> [TASK TO COMPLETE] Taking the line with "Unmute the microphone" as the first and the line with "Task: Select the Зээлийн бодит өртөг label" as the last, set down the lines below exactly, pictures excluded.

> [AVAILABLE RECORDS]
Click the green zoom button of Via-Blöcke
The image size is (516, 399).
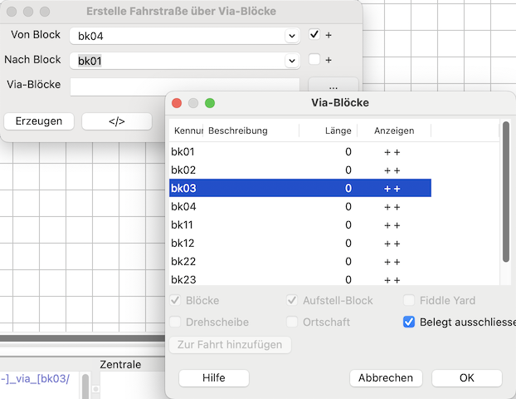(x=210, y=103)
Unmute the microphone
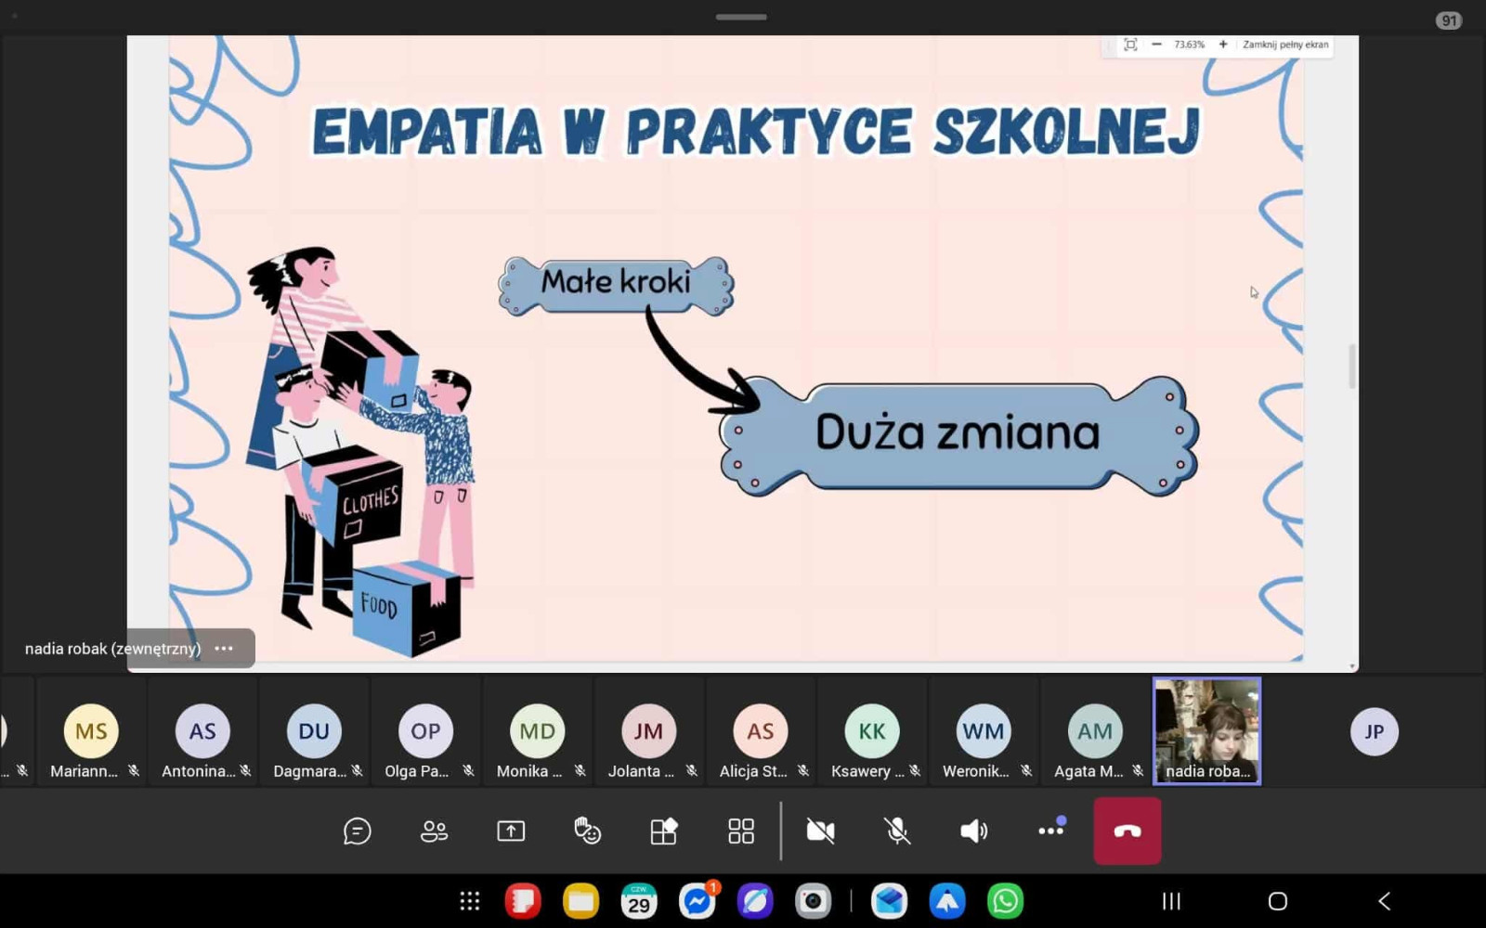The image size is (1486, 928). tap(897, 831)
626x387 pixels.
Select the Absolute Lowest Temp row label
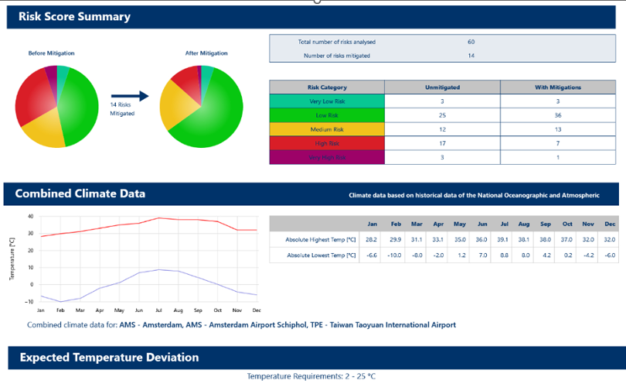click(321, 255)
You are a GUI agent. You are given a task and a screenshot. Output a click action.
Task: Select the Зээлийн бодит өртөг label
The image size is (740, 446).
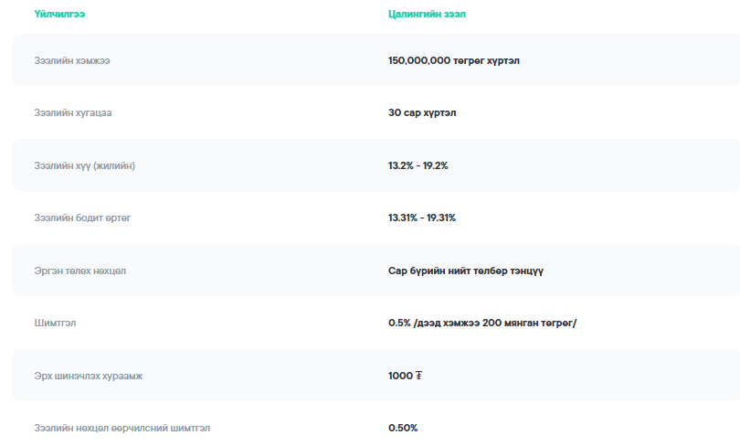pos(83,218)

> [PROBLEM SOLUTION]
Unmute the microphone
The image size is (1486, 928). tap(897, 831)
626x387 pixels.
Select the Absolute Lowest Temp row label
click(321, 255)
You are a GUI agent. You are given a task and a screenshot. Output a click action.
Task: Select the Зээлийн бодит өртөг label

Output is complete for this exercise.